City administrator to receive severance
The Basehor City Council unanimously approved City Administrator Carl Slaugh’s resignation at Monday night’s meeting and agreed to pay him severance.
Slaugh will receive a severance payment from the city of $35,765.60 or the equivalent of six months’ wages — and nothing more — in accordance with Slaugh’s contract as it stood May 18.
Mayor Terry Hill said Slaugh’s contract had expired, and thus, he was not legally due severance, but the council decided to provide him with six months of wages.
“Carl Slaugh is a respected member of the community,” Hill said. “We valued his service to the city, and we couldn’t live with no severance.”
Slaugh said he appreciated the council’s approval of a severance, but was still disappointed with the entire situation.
“The ideal scenario would have been to stay here,” Slaugh said. “But since that didn’t happen, I do appreciate council’s consideration of a severance. It will take me about six months or so to find other employment, so it helps to have that.”
The check amount is consistent with severance agreements in surrounding areas, Slaugh said.
“Severance varies with the size of the city, but for a city like Basehor, that’s pretty much the going rate,” he said.
The future is unclear for Slaugh and his wife, Cheryl, as he continues to look for another city administrator job in a broken economy. Kansas is where they want to stay, he said, but he doesn’t know if they will be able to make that happen.
“It’s going to be very tough,” Slaugh said. “I’m one of the only people on the city staff who was required to live within the Basehor city limits. We built our home here, and it will be tough if we have to leave it. But right now, I think there’s only two city manager openings in Kansas, so we have to start looking at other states.”
The severance check will be tendered to Slaugh ten days after approval of his resignation, which means he should receive it before the end of next week.
Council member William Moyer encouraged the council and city staff in his report at the end of Monday’s meeting to grant Slaugh’s severance as quickly as possible. Hill said he would make sure to do so at the first opportunity.
Also on Monday night, Police Chief Lloyd Martley was unanimously voted the city’s interim administrator until a replacement, either temporary or full time, is found.
“This was an important decision, and I thank the chief for doing this,” Hill said. “The experience and respect he brings to the job will help the city, and I appreciate him giving us a short, short-term solution.”
Martley will continue his duties as chief during his time as interim administrator. He will be paid at a wage rate equal to an entry-level city administrator, pursuant to the 2009 Basehor Wage Scale, which is $32.76 per hour. Martley said the job presented many challenges and added hours, but he was glad to have the opportunity.
“I appreciate the council’s confidence in my ability to take this on,” Martley said. “I also appreciate everyone’s patience while I settle in.”
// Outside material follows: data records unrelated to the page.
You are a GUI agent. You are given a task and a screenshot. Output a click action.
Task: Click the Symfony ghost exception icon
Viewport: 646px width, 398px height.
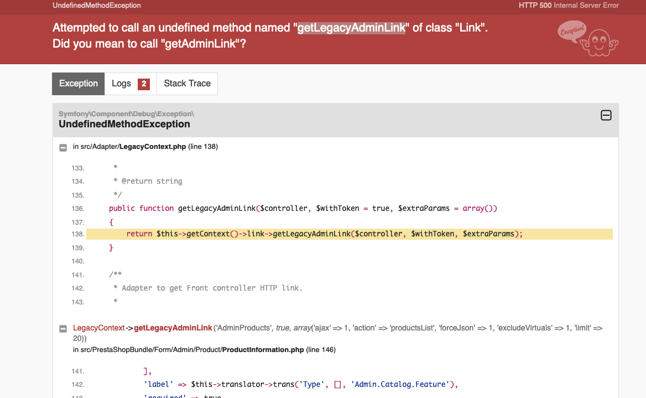(600, 43)
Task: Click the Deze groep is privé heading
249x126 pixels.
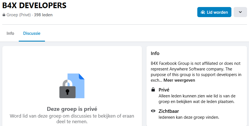Action: click(72, 109)
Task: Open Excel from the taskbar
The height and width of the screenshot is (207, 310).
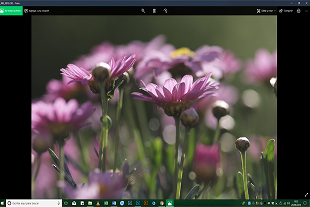Action: click(105, 203)
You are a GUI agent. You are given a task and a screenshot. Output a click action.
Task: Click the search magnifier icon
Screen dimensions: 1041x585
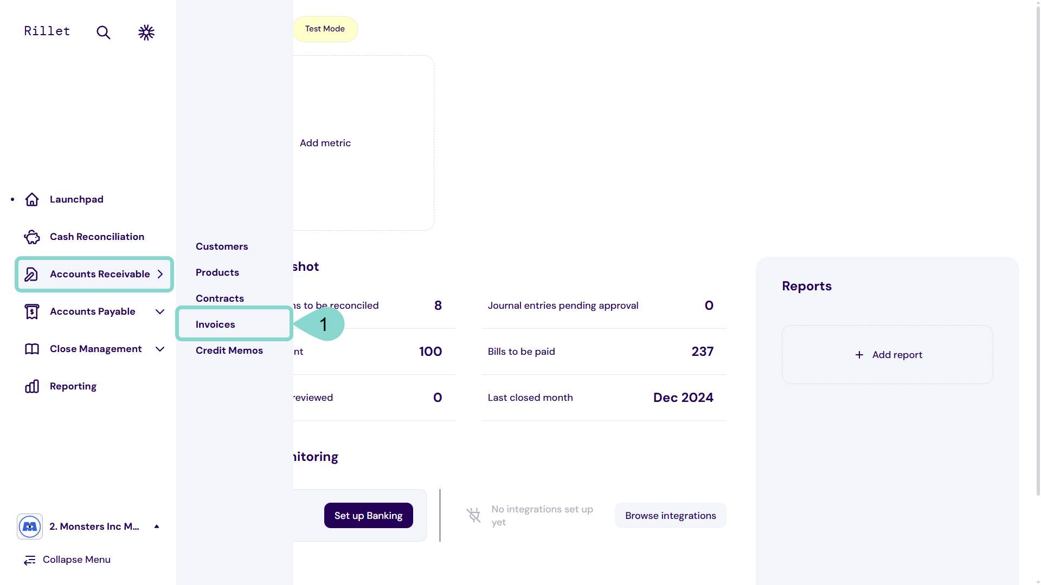click(x=103, y=33)
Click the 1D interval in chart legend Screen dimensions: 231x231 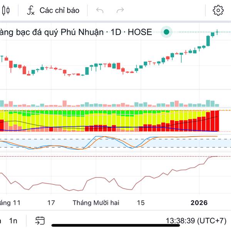[x=117, y=32]
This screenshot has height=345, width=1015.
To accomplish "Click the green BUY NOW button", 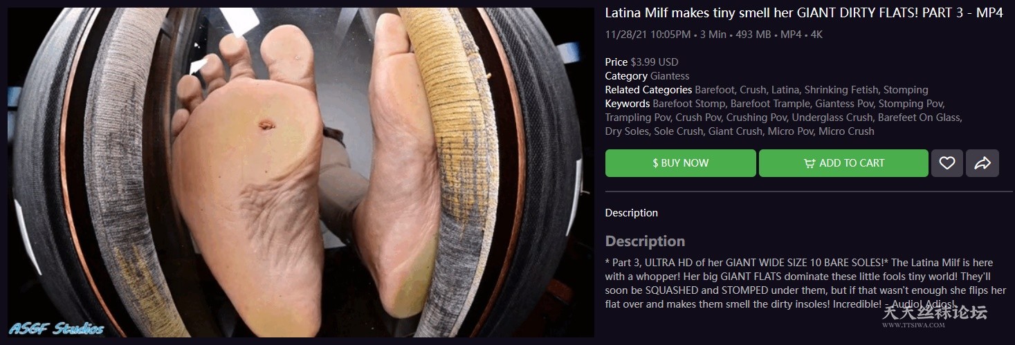I will pos(680,163).
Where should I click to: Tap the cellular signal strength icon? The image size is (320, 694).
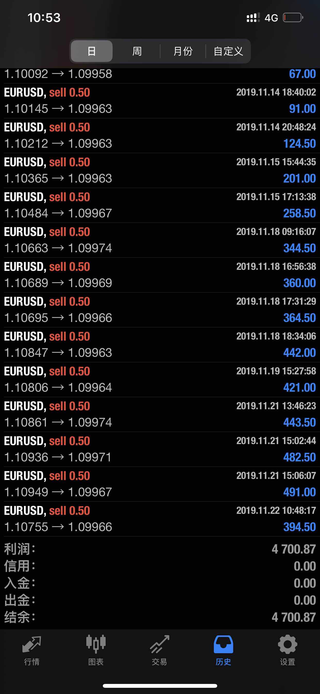point(253,18)
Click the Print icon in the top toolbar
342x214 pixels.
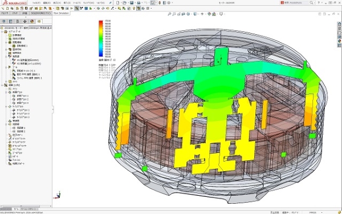point(139,3)
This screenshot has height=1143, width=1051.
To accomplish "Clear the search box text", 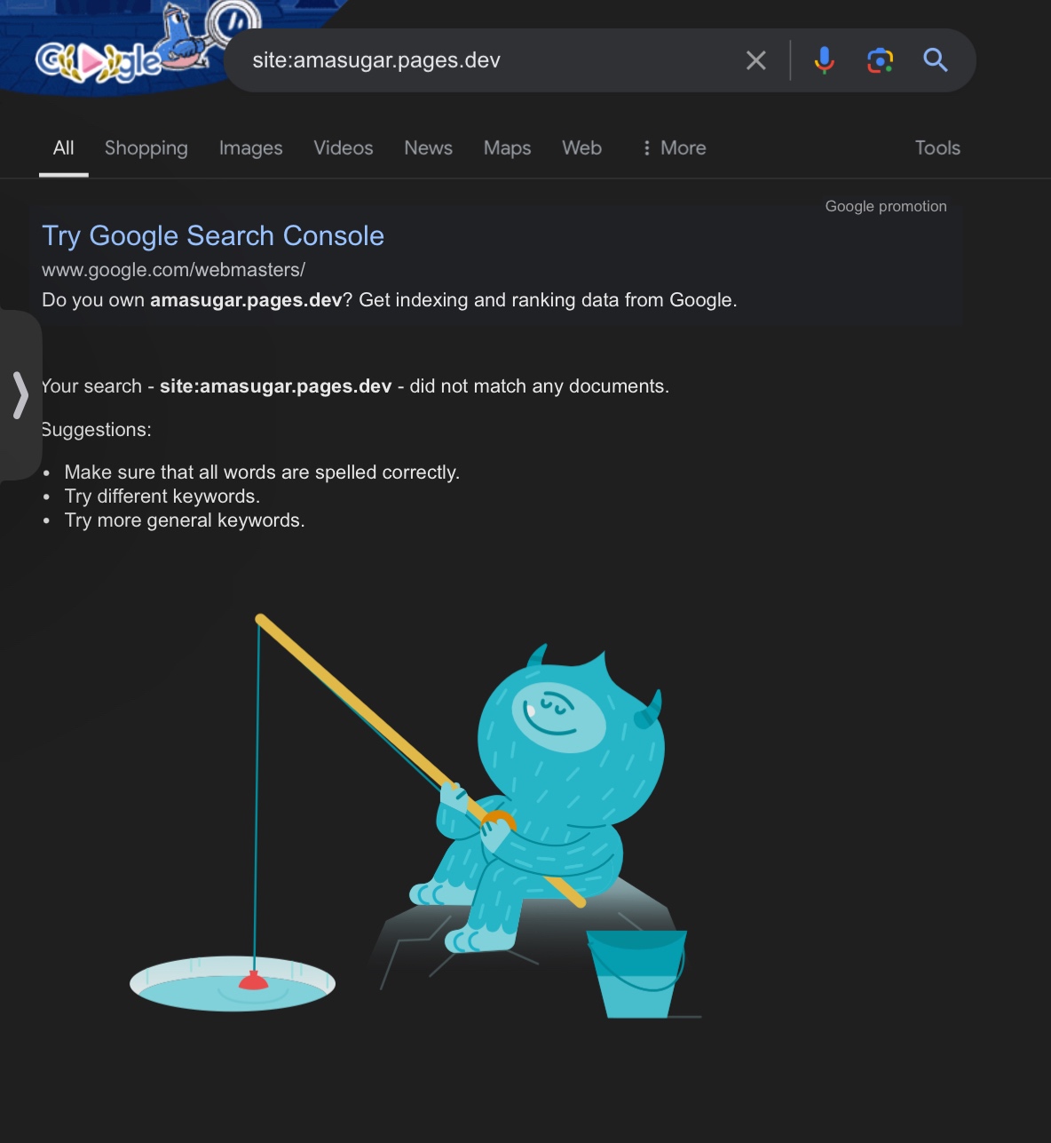I will pyautogui.click(x=756, y=60).
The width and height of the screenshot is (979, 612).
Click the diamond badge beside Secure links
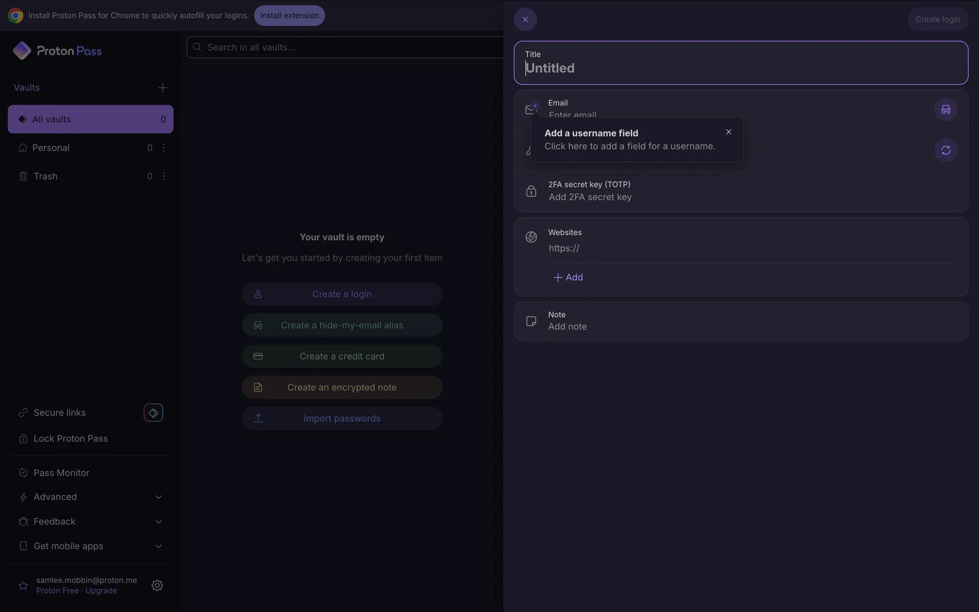point(153,413)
Hill said he was planning to use the services of Range Riders, a Kansas group of retired city managers and administrators. He said someone from Range Riders would relieve Martley and would work for Basehor for a negotiated amount of pay until the city found a permanent replacement.
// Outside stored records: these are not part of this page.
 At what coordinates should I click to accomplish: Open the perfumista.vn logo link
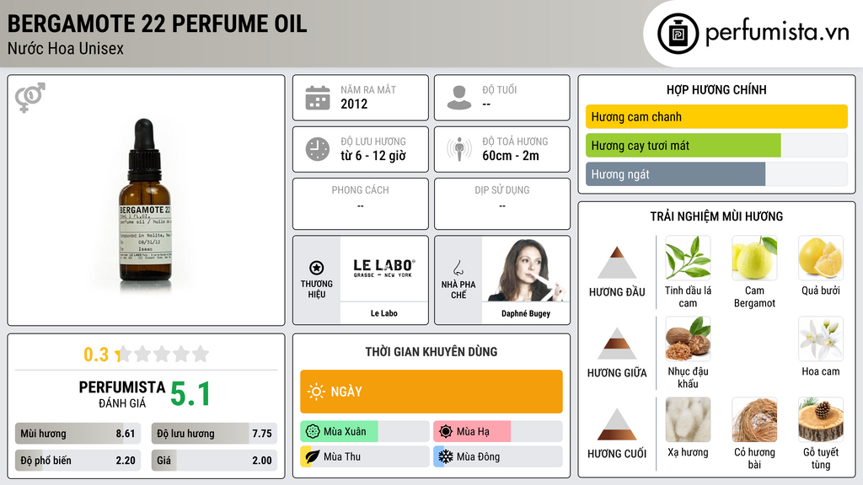757,34
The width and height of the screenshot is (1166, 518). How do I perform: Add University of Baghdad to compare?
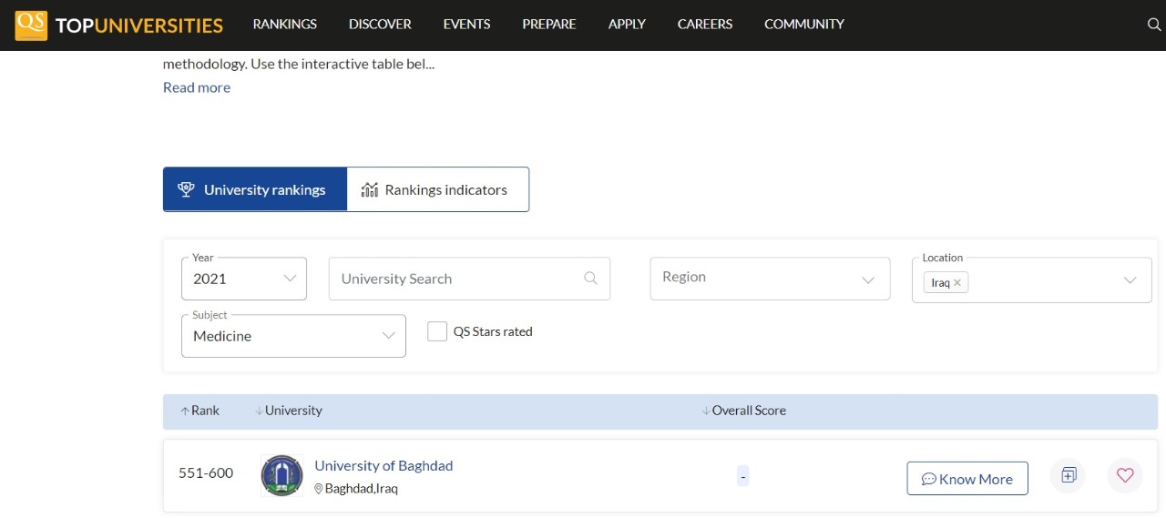(1069, 475)
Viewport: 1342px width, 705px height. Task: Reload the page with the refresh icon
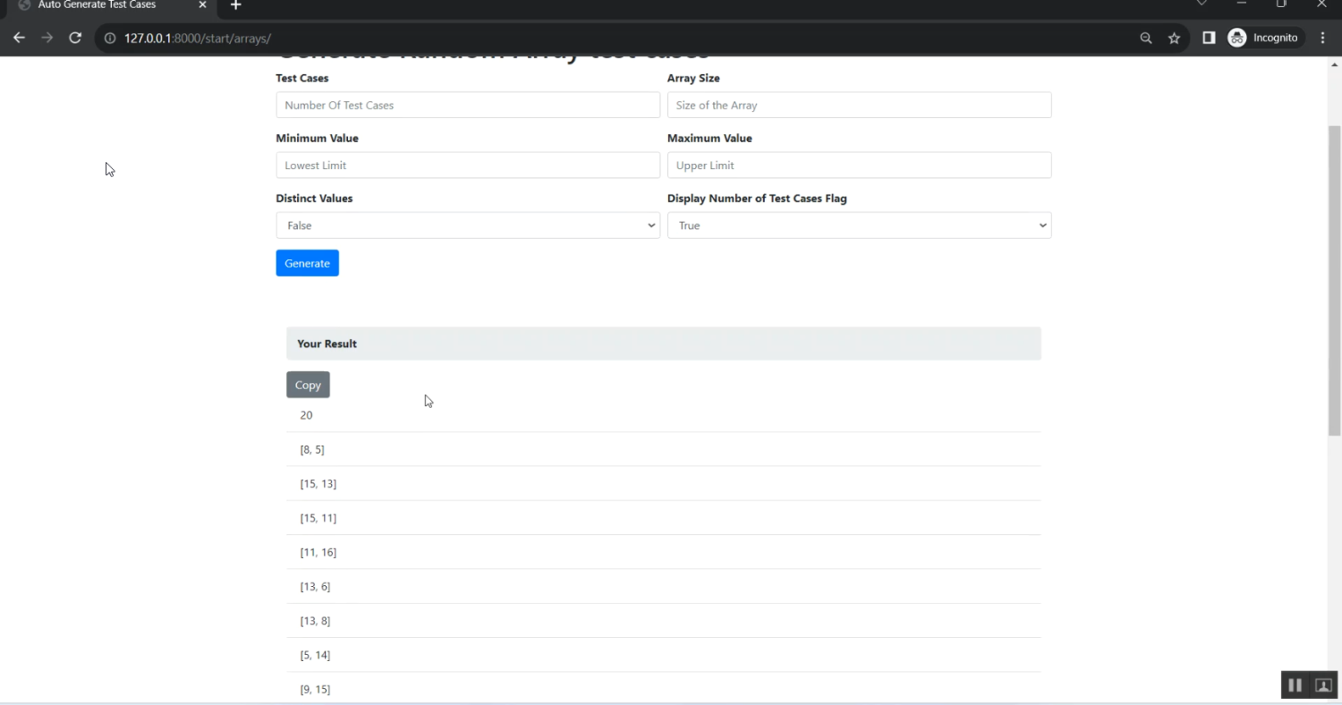pos(75,38)
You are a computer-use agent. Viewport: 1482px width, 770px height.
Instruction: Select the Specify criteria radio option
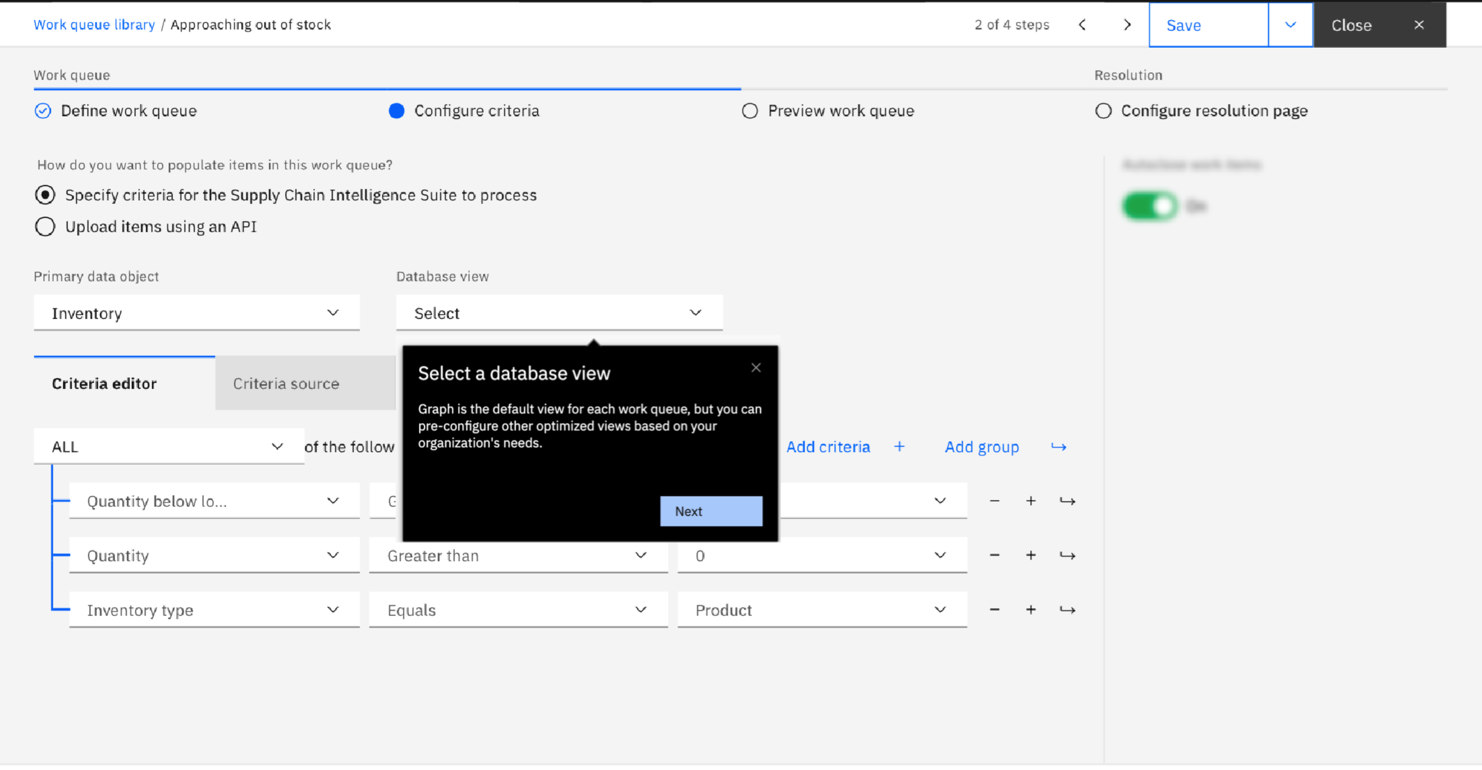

The hiring process could take months or even a year, Hill said. The council approved a contract with the League of Kansas Municipalities Monday night to assist in hiring a new administrator. LKM helped the city find Slaugh in 2005 by providing the governing body surveys about desired qualities in an administrator, updating the job description, performing all advertising, background and educational checks and scheduling interviews. LKM will again assist Basehor in this way for a contracted base amount of $4,118.70. The first portion of the fee, $2,059.35, will be paid when the city receives LKM’s notice of acceptance of the contract, and the additional $2,059.35 will be paid when the selection and hiring process is completed.
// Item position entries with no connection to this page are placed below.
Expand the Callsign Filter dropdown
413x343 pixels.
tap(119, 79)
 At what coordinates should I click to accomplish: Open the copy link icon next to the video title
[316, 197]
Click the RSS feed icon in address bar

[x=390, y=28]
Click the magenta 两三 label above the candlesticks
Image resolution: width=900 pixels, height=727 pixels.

Also on Monday, the council:
• Heard a quarterly report from the Leavenworth County Development Corporation.
• Discussed issues with residents of the Honey Creek subdivision not mowing their lawns. Complaints have been made about the tall grass, citing it is hindering the line of sight for drivers. Building inspector Mark Lee has been working with the residents to resolve the problems, and the council will discuss it again at a future meeting.
• Discussed possible revision to the council’s meeting format. Hill said he was thinking about making the “call to the public” portion of the meeting joined with the scheduled discussion items. He said he thought this was a good way to get more audience members involved and give them the opportunity to address agenda items as the council discussed them. The council will continue talking about such a change at future meetings.
• Discussed the possibility of a tax rebate program in Basehor. Council member David Breuer said he was in favor of the idea and would head operations to put it in place if the council would give him some guidance.
• Approved, 5-0, an increase in pay for the University of Kansas Master of Public Administration intern. The Basehor’s previous intern, Nicole Lee, has accepted a position in a different city, so the city is looking for a new intern. Lee indicated to the council that pay for the interning position might need to be raised to be more competitive. Council raised the rate from $11 per hour to $13 per hour.
• Approved, 6-0 with the mayor’s vote, a change of zoning and the preliminary development plan for Creek Ridge, as requested by Jeff Scherer.
• Approved, 5-0, the preliminary plat for Creek Ridge.
• Approved, 5-0, to add items A1, F, G, H and I to the agenda.
• Approved, 5-0, to appoint Rusty Jacobson to the Basehor Planning Commission when commissioner Jason Logsdon’s term expires at the end of June. Jacobson is the postmaster for the Shawnee Mission postal district.
• Approved, 5-0, city prosecutor KiAnn McBratney’s contract. McBratney is guaranteed a monthly minimum of $400 and will be paid $85 per hour.
• Approved, 5-0, to keep the city’s current dental insurance with MARCIT at a monthly cost of $31.
• Approved, 5-0, relocation of the Consolidated Water waterline at 150th Street and Wolf Creek Parkway at a cost not to exceed $64,000. The waterline needs to be lowered to create adequate access for the Wolf Creek Marketplace grocery store. Benchmark Management owner Ed McIntosh said the operation would not delay the store’s opening.
• Approved, 5-0, payment to CAS Construction for the wastewater treatment plant in the amount of $486,120.08.